__What needs to be done__
How many lines in the records below contain "order"? Reply with the number only.
(Beginning of Data for review)
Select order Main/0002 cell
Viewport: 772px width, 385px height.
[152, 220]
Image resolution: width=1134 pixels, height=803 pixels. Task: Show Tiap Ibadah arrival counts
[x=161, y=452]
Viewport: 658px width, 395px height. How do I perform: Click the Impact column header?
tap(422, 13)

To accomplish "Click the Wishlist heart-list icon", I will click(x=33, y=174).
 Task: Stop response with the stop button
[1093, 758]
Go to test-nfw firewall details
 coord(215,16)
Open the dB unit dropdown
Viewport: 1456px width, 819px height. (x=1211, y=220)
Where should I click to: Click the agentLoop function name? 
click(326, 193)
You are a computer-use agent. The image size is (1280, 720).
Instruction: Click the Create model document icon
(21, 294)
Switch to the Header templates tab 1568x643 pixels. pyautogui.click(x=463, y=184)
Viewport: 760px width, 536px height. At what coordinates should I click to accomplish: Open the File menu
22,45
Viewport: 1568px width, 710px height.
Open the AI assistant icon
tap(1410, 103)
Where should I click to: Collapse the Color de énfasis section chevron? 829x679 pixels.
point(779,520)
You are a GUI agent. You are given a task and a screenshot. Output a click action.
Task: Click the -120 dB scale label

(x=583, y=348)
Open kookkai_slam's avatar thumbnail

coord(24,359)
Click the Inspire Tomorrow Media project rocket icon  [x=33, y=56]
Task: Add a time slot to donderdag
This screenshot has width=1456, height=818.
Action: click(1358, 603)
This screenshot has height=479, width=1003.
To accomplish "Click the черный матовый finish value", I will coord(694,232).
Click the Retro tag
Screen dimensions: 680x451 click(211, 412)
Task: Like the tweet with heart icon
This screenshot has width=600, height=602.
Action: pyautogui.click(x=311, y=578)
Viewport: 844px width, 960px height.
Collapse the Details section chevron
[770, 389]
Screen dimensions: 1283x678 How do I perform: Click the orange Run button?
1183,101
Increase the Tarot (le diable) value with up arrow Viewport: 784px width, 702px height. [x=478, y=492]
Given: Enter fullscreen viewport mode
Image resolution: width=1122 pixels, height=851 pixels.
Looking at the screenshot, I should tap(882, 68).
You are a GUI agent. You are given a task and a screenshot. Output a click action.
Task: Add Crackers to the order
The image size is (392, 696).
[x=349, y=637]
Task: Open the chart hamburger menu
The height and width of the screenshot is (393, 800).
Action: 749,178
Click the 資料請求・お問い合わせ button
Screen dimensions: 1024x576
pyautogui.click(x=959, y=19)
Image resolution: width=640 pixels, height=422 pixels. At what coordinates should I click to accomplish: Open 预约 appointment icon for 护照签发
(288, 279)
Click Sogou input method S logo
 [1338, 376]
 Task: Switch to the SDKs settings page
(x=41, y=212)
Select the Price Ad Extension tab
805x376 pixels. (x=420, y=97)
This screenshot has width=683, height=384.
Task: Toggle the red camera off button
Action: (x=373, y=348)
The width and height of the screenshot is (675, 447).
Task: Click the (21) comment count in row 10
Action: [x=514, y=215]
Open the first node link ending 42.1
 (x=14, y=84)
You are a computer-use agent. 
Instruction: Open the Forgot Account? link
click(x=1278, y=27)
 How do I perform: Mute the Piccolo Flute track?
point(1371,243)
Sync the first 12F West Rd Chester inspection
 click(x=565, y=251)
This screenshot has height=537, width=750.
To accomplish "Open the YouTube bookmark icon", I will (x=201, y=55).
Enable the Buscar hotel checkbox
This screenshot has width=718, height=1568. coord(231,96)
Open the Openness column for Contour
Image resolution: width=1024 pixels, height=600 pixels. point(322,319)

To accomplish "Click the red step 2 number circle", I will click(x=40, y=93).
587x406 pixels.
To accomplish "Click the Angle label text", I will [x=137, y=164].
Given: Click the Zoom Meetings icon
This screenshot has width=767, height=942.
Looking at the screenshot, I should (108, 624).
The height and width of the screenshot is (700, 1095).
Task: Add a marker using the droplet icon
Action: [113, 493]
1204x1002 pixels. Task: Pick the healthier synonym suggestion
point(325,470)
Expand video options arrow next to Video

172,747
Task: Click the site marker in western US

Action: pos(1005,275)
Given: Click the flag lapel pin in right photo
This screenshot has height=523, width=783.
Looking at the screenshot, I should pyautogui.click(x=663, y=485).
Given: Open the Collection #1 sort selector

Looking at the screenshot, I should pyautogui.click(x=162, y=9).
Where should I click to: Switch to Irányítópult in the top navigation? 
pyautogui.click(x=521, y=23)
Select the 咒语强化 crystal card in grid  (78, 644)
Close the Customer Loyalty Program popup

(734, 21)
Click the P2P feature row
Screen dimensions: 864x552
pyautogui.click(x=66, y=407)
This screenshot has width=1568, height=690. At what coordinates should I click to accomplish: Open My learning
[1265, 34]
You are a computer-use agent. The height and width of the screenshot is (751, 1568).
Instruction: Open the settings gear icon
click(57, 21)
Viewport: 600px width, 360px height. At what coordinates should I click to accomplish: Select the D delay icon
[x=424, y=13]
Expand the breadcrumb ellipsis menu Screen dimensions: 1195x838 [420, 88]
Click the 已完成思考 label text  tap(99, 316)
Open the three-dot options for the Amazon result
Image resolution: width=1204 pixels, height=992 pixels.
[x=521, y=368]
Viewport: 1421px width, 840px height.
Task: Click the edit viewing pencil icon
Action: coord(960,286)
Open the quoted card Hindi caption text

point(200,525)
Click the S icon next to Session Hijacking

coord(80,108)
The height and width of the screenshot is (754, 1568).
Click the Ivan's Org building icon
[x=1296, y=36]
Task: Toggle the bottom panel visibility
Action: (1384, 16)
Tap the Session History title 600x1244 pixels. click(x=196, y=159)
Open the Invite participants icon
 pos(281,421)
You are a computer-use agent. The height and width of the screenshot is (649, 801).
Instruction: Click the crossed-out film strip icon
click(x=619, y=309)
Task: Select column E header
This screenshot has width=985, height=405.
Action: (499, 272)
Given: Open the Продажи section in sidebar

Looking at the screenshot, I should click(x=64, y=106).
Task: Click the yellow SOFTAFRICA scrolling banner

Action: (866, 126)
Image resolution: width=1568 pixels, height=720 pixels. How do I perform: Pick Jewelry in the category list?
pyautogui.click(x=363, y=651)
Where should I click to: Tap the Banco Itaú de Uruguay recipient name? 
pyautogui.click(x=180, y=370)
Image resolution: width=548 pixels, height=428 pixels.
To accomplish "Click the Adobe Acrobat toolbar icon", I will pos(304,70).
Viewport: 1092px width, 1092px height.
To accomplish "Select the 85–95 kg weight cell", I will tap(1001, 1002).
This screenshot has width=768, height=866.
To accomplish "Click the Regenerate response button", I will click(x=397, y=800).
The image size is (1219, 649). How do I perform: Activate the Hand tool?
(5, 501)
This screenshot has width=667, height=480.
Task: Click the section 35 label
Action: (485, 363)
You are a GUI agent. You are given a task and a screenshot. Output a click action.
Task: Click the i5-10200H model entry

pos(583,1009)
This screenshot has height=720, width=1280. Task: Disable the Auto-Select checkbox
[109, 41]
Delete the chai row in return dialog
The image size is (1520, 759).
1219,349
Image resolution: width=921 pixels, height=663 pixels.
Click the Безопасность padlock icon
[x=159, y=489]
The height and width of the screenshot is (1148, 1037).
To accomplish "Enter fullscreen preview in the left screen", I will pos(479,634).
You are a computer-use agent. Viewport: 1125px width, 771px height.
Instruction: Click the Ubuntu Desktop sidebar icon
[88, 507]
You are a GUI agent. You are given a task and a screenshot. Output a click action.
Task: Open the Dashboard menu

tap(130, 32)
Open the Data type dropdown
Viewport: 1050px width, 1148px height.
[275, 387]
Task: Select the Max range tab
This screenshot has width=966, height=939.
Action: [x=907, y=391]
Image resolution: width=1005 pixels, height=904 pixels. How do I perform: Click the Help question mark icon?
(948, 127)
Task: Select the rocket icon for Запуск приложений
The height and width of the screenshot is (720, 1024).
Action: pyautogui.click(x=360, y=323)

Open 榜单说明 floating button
(End of Data for review)
__Response to the task__
2